The ASPIRE Path in Molecular Medicine

I am a pharmacology graduate student co-mentored by Dr. Colleen Niswender and Dr. Jeff Conn within the Vanderbilt Center for Neuroscience Drug Discovery.  Our research focuses on evaluating metabotropic glutamate receptors (mGlus) as novel therapeutic targets for the treatment of MeCP2-related disorders. Methyl-CpG-binding protein 2 (MeCP2) is a transcription factor that is critical for proper brain function.  A loss-of-function mutation in the MeCP2 gene leads to Rett syndrome, a severe neurodevelopmental disorder that primarily affects females. Rett syndrome patients develop normally for 6-18 months, but then undergo a sudden regression in which they lose acquired speech, social skills, and purposeful use of their hands. They further develop stereotyped hand-wringing movements, intellectual disability, motor abnormalities, seizures, and respiratory apneas.  In 2005, it was discovered that an extra copy of the MeCP2 gene produces a similar disorder, now called MECP2 Duplication syndrome.  Studies in mouse models of these disorders suggest that the underlying pathologies are reversible, even in adult animals.  mGlus are widely expressed in the brain, and act as important regulators of synaptic transmission and plasticity.  Using allosteric modulators that alter the activity of specific mGlu subtypes, we aim to normalize physiology and behavior in mouse models of MeCP2-related disorders.

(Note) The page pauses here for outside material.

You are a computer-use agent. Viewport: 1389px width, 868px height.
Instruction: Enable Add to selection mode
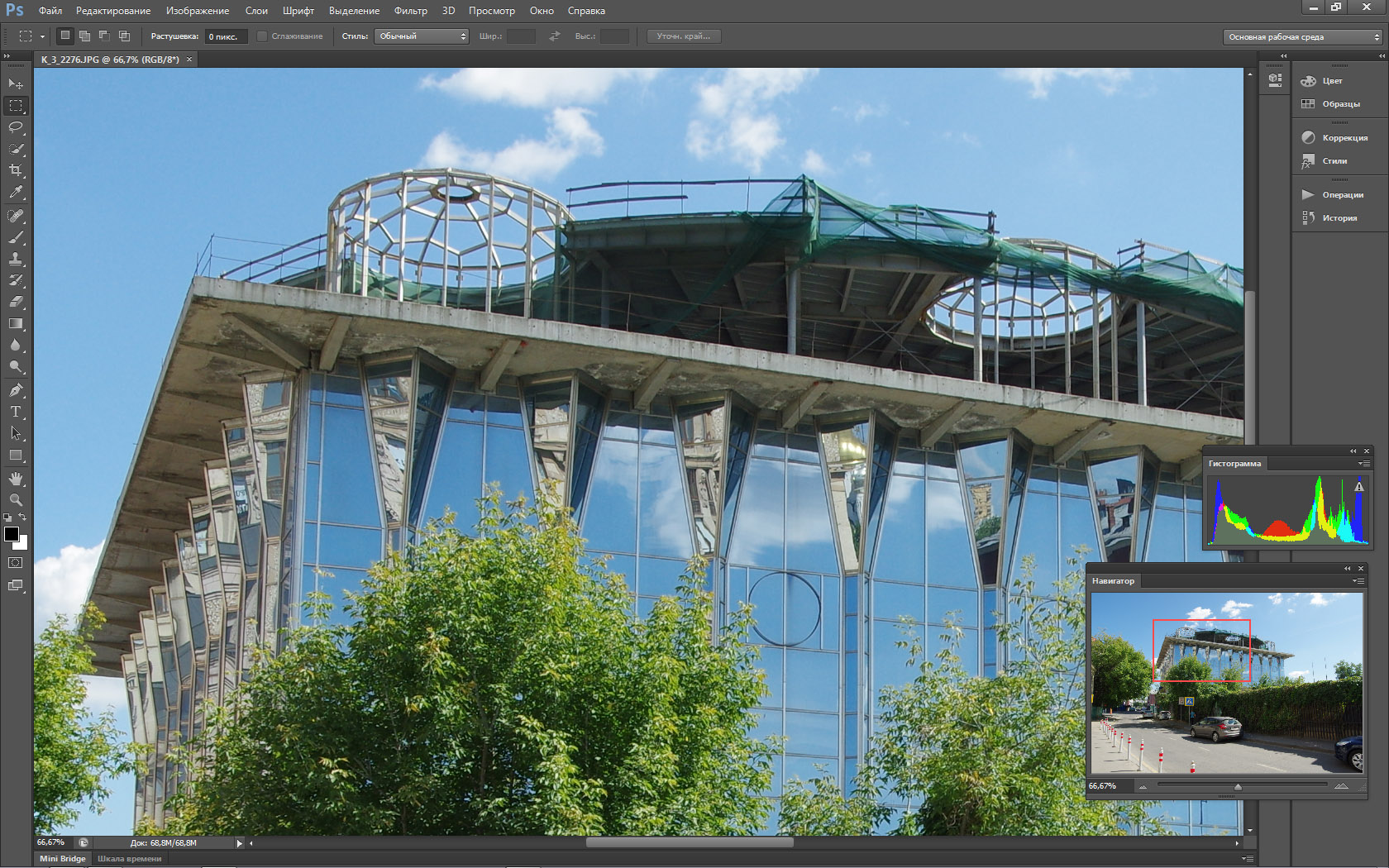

My clinical mentor is Dr. Sarika Peters, a clinical psychologist within the Vanderbilt Kennedy Center. Dr. Peters conducts clinical studies to better characterize the progression of MeCP2-related disorders and to identify potential biomarkers. During my clinical hours with Dr. Peters, I have the invaluable opportunity to interact with Rett syndrome and MECP2 Duplication syndrome patients.  These interactions provide me with a deeper understanding of clinical symptoms and the burden that theses symptoms place on the everyday lives of patients and their caretakers. They also inspire new directions in my research, and motivate me to focus on studies that are likely to translate from mouse models to humans.